Directions
Pictures in the data should be dropped; transcribe exactly the lines from the one that has "Muurschildering (81, 25)" through the one that has "Trebucard (80, 529)".

[[ Data records, beginning ]]

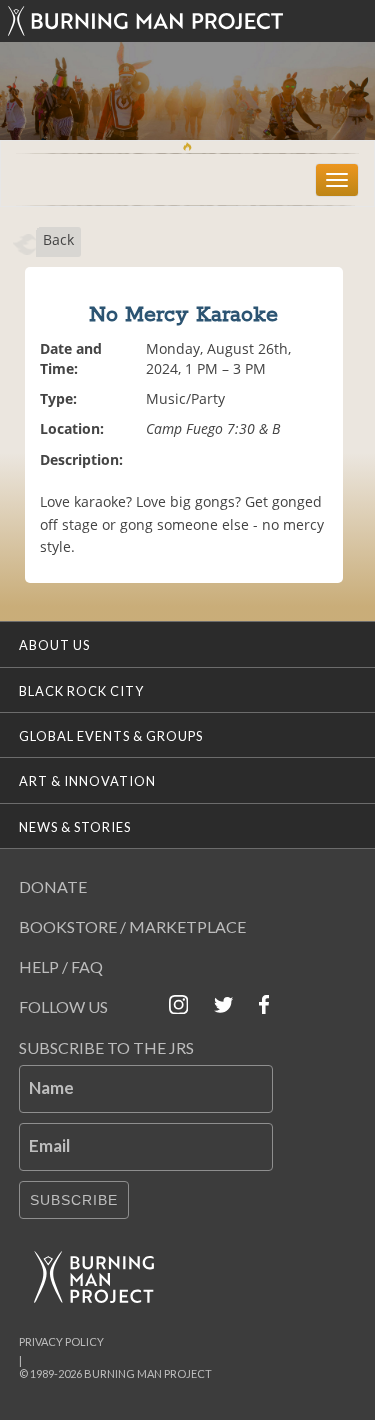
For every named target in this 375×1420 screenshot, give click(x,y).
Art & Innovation (87, 781)
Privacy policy (61, 1341)
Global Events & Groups (111, 736)
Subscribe (74, 1200)
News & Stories (75, 827)
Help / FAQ (61, 966)
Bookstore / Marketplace (132, 926)
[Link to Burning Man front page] (188, 21)
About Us (54, 645)
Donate (53, 886)
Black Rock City (81, 691)
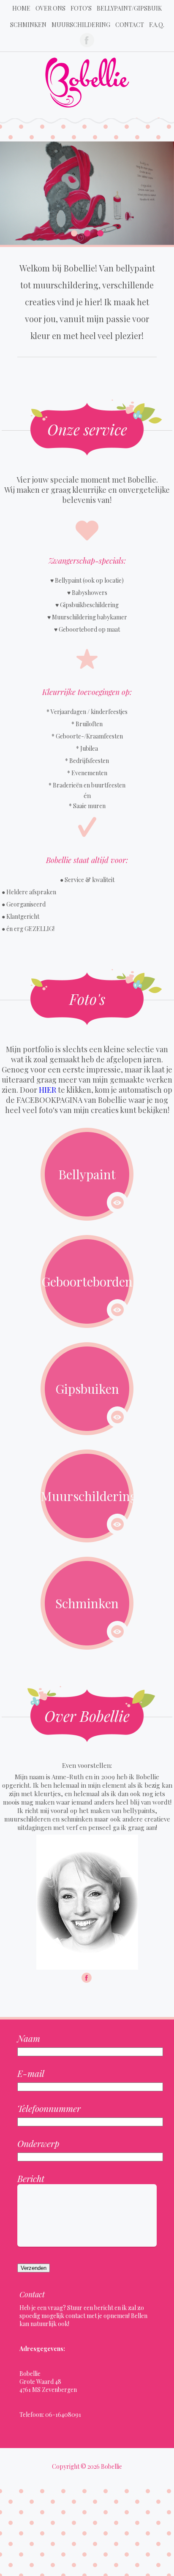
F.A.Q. (156, 25)
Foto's (81, 8)
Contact (129, 25)
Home (21, 8)
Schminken (28, 25)
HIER (48, 1090)
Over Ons (50, 8)
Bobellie (111, 2466)
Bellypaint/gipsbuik (129, 8)
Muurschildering (81, 25)
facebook (87, 40)
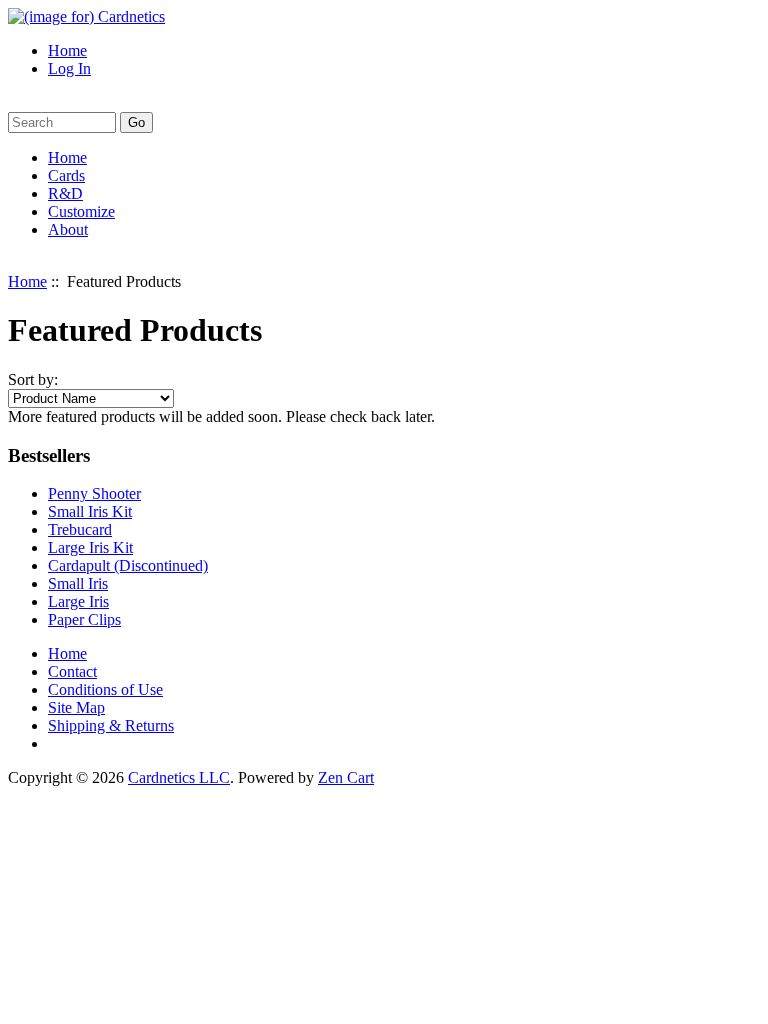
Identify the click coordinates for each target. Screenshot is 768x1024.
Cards (66, 175)
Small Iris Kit (90, 511)
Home (67, 50)
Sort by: (33, 379)
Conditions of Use (105, 689)
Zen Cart (346, 777)
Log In (69, 68)
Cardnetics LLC (179, 777)
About (68, 229)
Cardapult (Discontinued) (128, 565)
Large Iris (78, 601)
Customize (81, 211)
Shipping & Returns (111, 725)
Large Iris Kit (90, 547)
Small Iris (78, 583)
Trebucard (80, 529)
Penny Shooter (94, 493)
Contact (72, 671)
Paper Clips (84, 619)
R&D (65, 193)
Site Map (76, 707)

[[ Data records, end ]]

Written solution
Muurschildering (81, 25)
facebook (87, 40)
Identify the click coordinates for each target. Screenshot is 768x1024.
Cards (66, 175)
Small Iris Kit (90, 511)
Home (67, 50)
Sort by: (33, 379)
Conditions of Use (105, 689)
Zen Cart (346, 777)
Log In (69, 68)
Cardnetics LLC (179, 777)
About (68, 229)
Cardapult (Discontinued) (128, 565)
Large Iris (78, 601)
Customize (81, 211)
Shipping & Returns (111, 725)
Large Iris Kit (90, 547)
Small Iris (78, 583)
Trebucard (80, 529)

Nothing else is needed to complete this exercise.